We are still having these very same conversations today. I am impatient yes, you only have to ask anyone who knows me that, but what is far more frustrating than a tendency to focus on definitions as opposed to action is that, in 2021, I am constantly faced with like-for-like replacement at the site level; off the shelf enhancements with no consideration of feasibility; bold statements around net gains without substance; attempts to essentially jam everything possible into tiny fragments of isolated habitat where the likelihood of persistence even in the short term is minute, to say the least; and no consideration of adjacent land use or ownership. Amongst these is one lasting conversation around green infrastructure provision associated with a nationally significant project some years ago now. As part of a design team meeting, I was challenged to respond, without my customary level of sarcasm, to the suggestion that we simply paint all the gates green….

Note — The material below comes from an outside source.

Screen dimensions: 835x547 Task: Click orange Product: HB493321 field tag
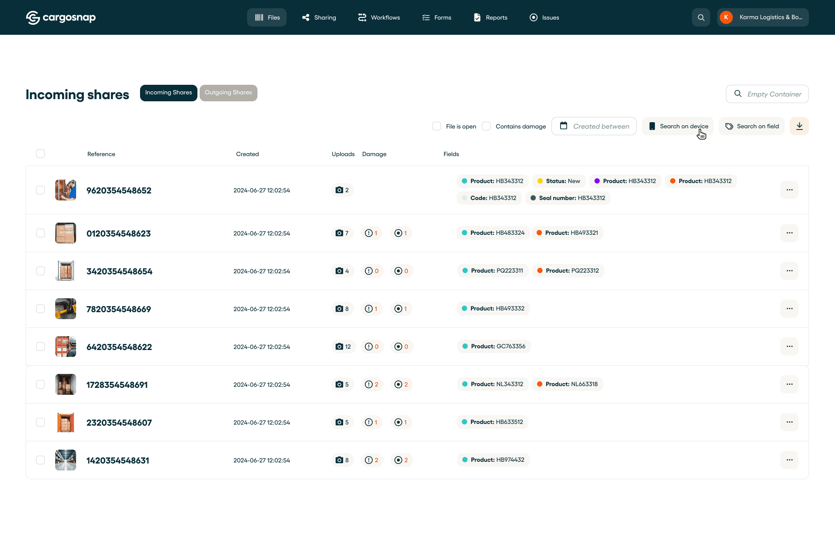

As a nation, we sign ourselves up time and time again to increasingly more ambitious targets whilst shuffling those we failed to deliver under the carpet and we debate for decades around terminology – Biodiversity Net Gain really just is enhancement once mitigation for identified effects has been addressed by the way, albeit with the expectation of using a standardised metric to demonstrate it. Some of us have been doing this since day one. Of concern lately, I am now seeing manipulation of metrics to suit targeted outcomes. What we forget is that whilst the metric is required, it is only part of the process. No point in proudly showing 200% gains when none of the measures proposed actually will deliver or are even feasible and the actual impacts of the scheme weren’t actually addressed either.
Yes, I am telling us off, collectively, as an industry. Because we need to stop it now. Seriously we do. We need to stop blaming a lack of data, politics, or technology for reverting to tried and tested approaches and empower the new graduates and those rising up the ranks to take our place to take action and think outside the box. We have everything we need at our disposal – amazing, ever-improving technology, incredible enthusiasm, dynamism, and willingness, more and more comprehensive data sets, astonishing knowledge, and a passion to achieve positive outcomes.
For what it’s worth, I think what we actually need is to step back from the inward dialogue and talk to each other – yes really – communicate, collaborate, and most shocking of all…listen and share. Let’s not waste time developing slightly different tools for those we already have to gain industry brownie points. For me, the points we achieve should be from best practice, innovation, and collective working.
So, I’m in – who else is up for the challenge?